Telewizja kablowa Vectra pod naciskiem protestów Stowarzyszenia Twoja Sprawa, które zajmuje się ochroną dzieci i młodzieży przed niekontrolowanym i zbyt łatwym dostępem do pornografii, wycofała z emisji reklamę pakietu z kanałami sportowymi i erotycznymi.
Na spocie reklamowym klient kablówki oglądał mecz piłkarski w telewizji w towarzystwie dwóch dużych gumowych lalek, z których jedna była ubrana w bieliznę, a druga w strój piłkarski. Miała to reklamować kanały sportowe i pornograficzne kablówki. W ocenie stowarzyszenia była to „wyjątkowo prymitywna kampania”, a w dodatku dostępna także dla dzieci. – Uważamy, że budowanie wizerunku klienta jako osoby, której radość sprawia oglądanie telewizji w towarzystwie seks gadżetów, jest żałosne i niedopuszczalne – przekonywało STS. Stowarzyszenie zachęcało, by przesyłać do prezesa spółki Vectra, Tomasza Żurańskiego wezwania do niezwłocznego wycofania z emisji tego spotu i wystosowania oficjalnych przeprosin do konsumentów.

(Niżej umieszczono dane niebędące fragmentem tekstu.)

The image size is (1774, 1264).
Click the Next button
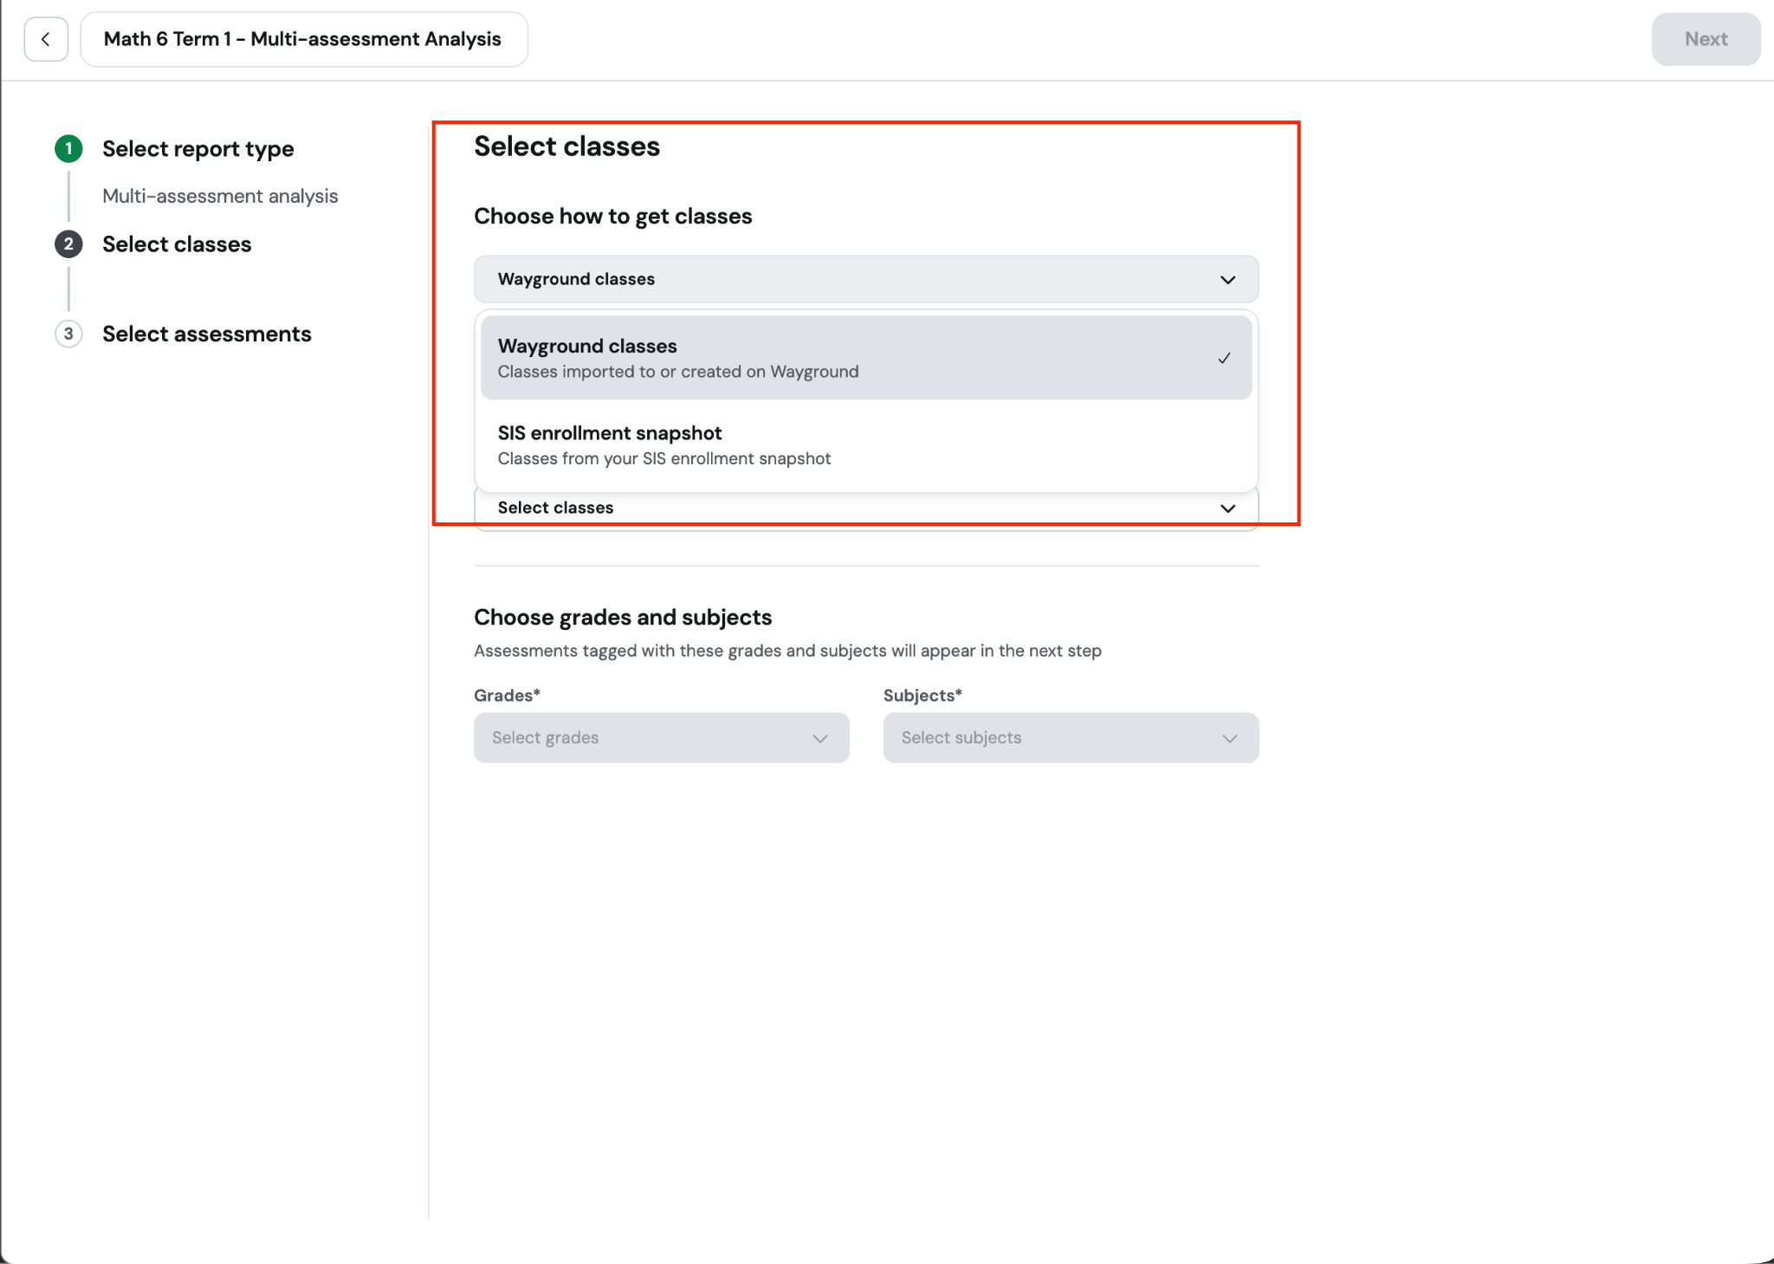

I przyniosło to efekt. Tomasz Żurański wysłał do STS pismo, w którym przeprosił osoby, który poczuły się urażone tą reklamą. Jednak też tłumaczył, że spot pełnił rolę informacyjną i nie miał na celu urazić kogokolwiek, a tym bardziej skierować dyskusji w kierunki promowania treści pornograficznych. Podkreślał też, że kanały erotyczne dostarczane przez Vectrę nie są ogólnodostępne. Po ewentualnym wykupieniu pakietu, zainteresowany treścią abonent zobowiązany jest wprowadzić specjalny kod zabezpieczający treści erotyczne. Są one zablokowane kodem nawet wówczas, gdy kontrola rodzicielska na dekoderze jest wyłączona
– Doceniamy i w związku z tym kończymy naszą akcję. Warto jednak skomentować fragment oświadczenia, iż spot nie miał „skierować dyskusji w kierunku promowania treści pornograficznych”. To, że nie taka była intencja reklamodawcy, jest dla nas oczywiste. Ale właśnie tym w istocie ten spot był – był promocją kanałów z twardą pornografią z udziałem 18-latek, jakkolwiek chcielibyśmy ładnie tę reklamę „opakowywać” – napisało STS.